Steve Forbert's folk-rock career has spanned four decades and counting. In June 1976, the 21-year-old boarded a train in Meridian, Mississippi bound for New York City, then the epicenter of folk music. His combination of musicianship and authenticity demanded notice. In less than two years, he went from being a street performer and living at the YMCA to filling historic Greenwich Village clubs and signing a major label record contract. From 1978 to 1982, Forbert released four acclaimed albums. Rolling Stone contributing editor David Wild wrote that "now or then, you would be hard-pressed to find a debut effort that was simultaneously as fresh and accomplished as "Alive on Arrival"...it was like a great first novel by a young author who somehow managed to split the difference between Mark Twain and J.D. Salinger."
Forbert's second studio release, "Jackrabbit Slim," went RIAA Gold Certified with its Billboard #11 hit "Romeo's Tune." Recording success vaulted Steve onto a broader musical stage, touring the U.S. and Europe many times over. Forbert even appeared opposite Cyndi Lauper in her music video for "Girls Just Wanna Have Fun." His early accomplishments would be a career for most artists, but he continues to write, record and perform to this day. His artistic pursuit has resulted in 20 studio albums and numerous live releases, compilations, and accolades. His songs have been recorded by Keith Urban, Rosanne Cash, and Marty Stuart.

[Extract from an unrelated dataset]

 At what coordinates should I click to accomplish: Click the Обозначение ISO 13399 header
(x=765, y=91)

In 2017, 21 artists paid tribute to Steve by recording a compilation titled "An American Troubadour: The Songs of Steve Forbert," further validating his artistic legacy. Forbert's 2018 memoir "Big City Cat: My Life in Folk-Rock" serves as a primer for young musicians setting out on their own journeys.

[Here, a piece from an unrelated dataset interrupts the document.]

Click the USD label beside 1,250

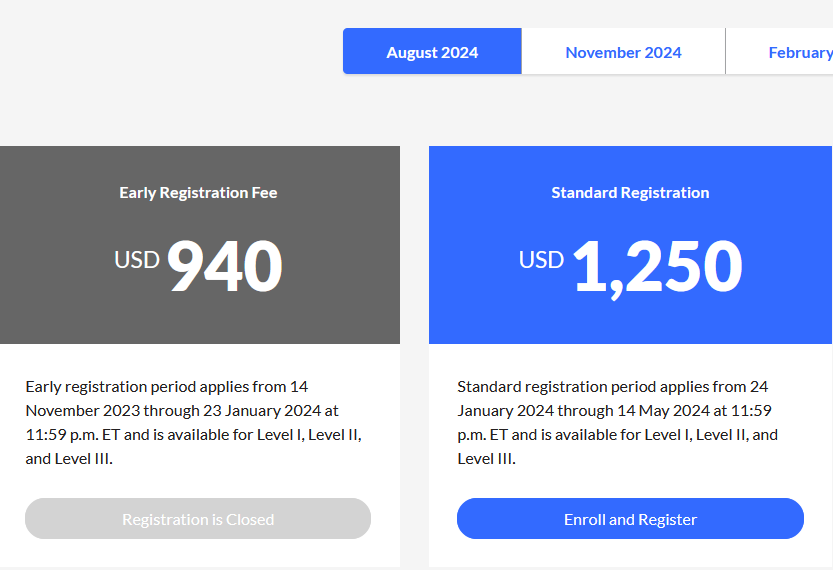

Forbert's latest studio album release "The Magic Tree" serves as soundtrack to his memoir. The album rings with the verve and vitality that Forbert's fans have always come to expect. "The Magic Tree" underscores what revered critic the late Paul Nelson wrote about Forbert in Rolling Stone almost 40 years ago 'Nothing, nothing in this world, is going to stop Steve Forbert, and on that I'll bet anything you'd care to wager.'
Anyone who reviews Steve's catalogue of music can see the writer in the musician. His songs are as literary as they are musically vibrant. Brutally honest lyrics delivered with sensitivity create an uncommon trust with his listeners. Excelling in every decade of his career, Forbert exemplifies the best of the troubadour tradition.